BEGIN Data lines

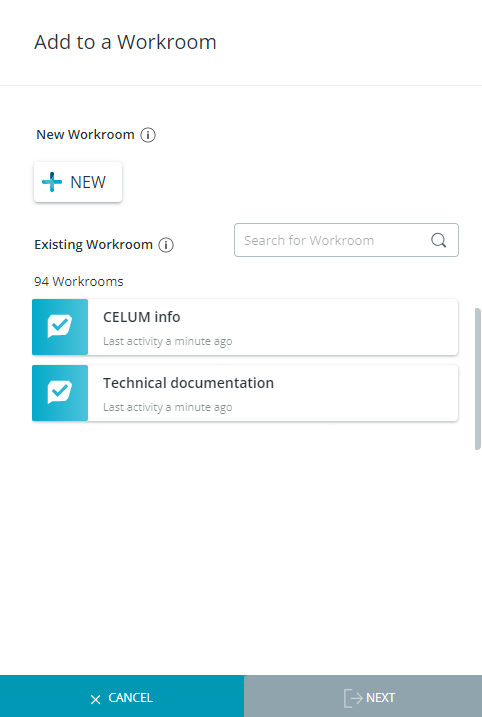482x717 pixels.
Task: Click the NEXT button label
Action: [x=380, y=698]
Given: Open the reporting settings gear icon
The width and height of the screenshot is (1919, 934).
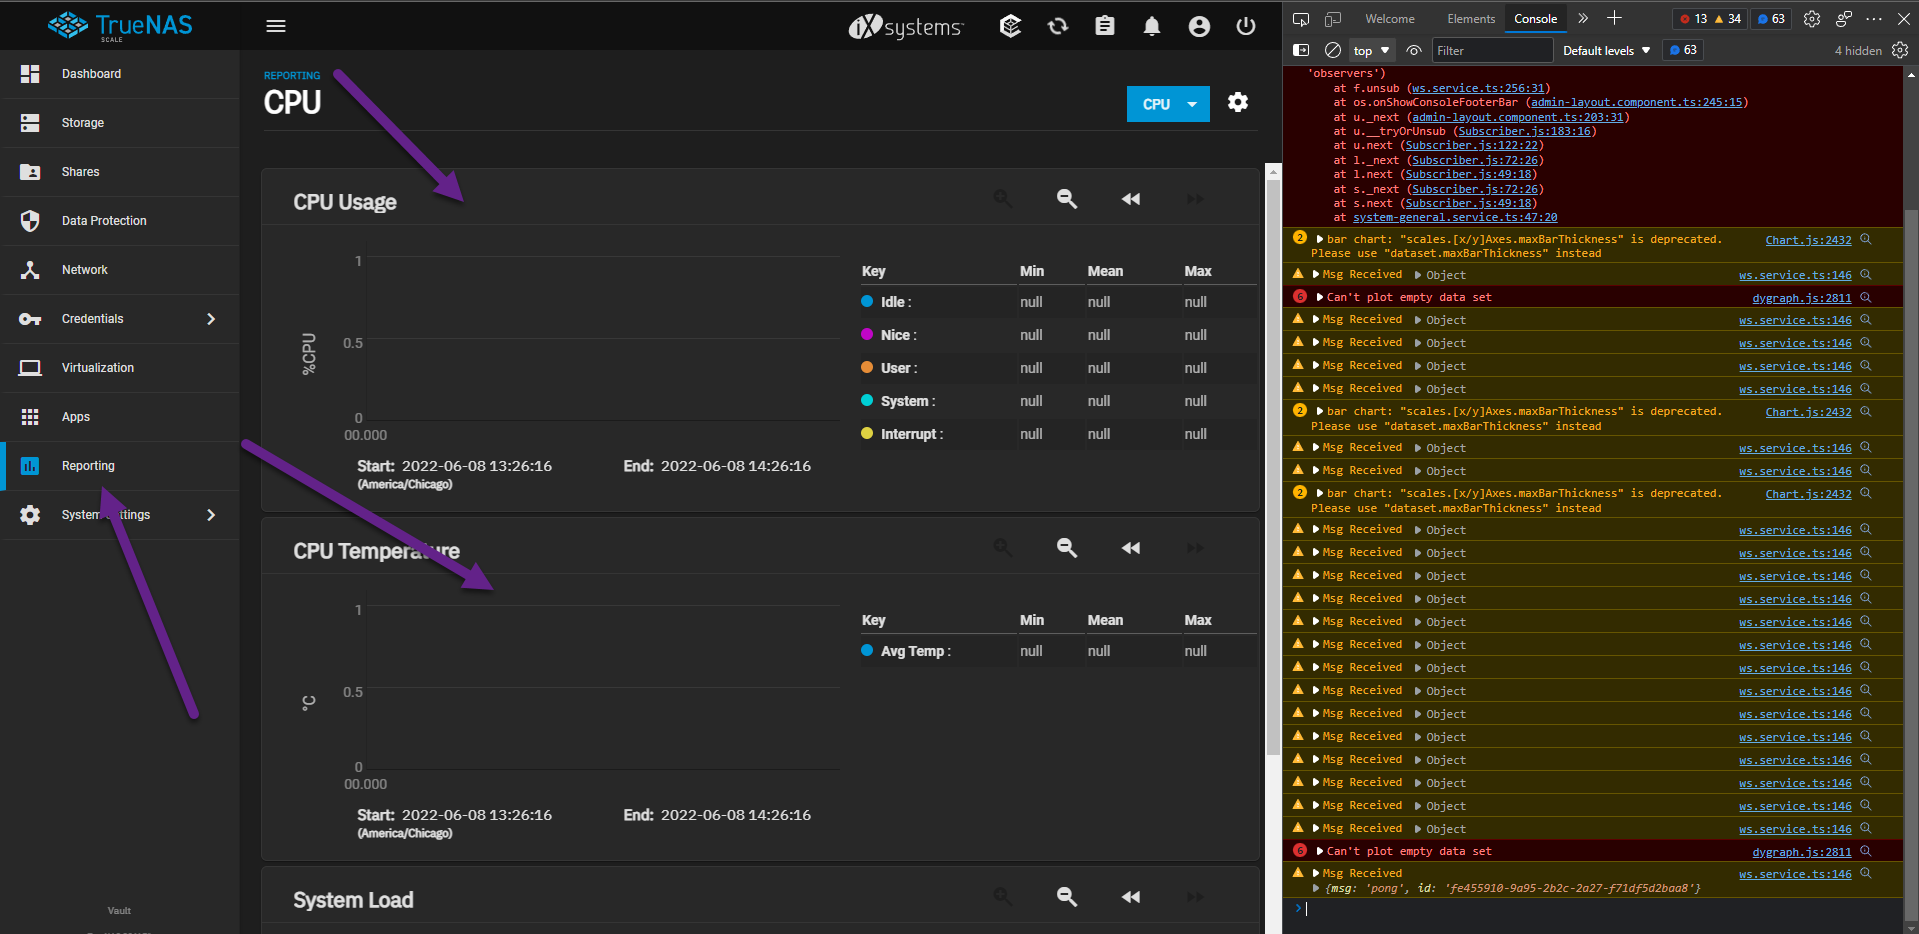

END Data lines

What is expected: Rewrite every line of the listing above as a numbered list, skipping any blank lines and leaving the images out.

The solution:
1. 482x717 pixels.
2. Task: Click the NEXT button label
3. Action: [x=380, y=698]
4. Given: Open the reporting settings gear icon
5. The width and height of the screenshot is (1919, 934).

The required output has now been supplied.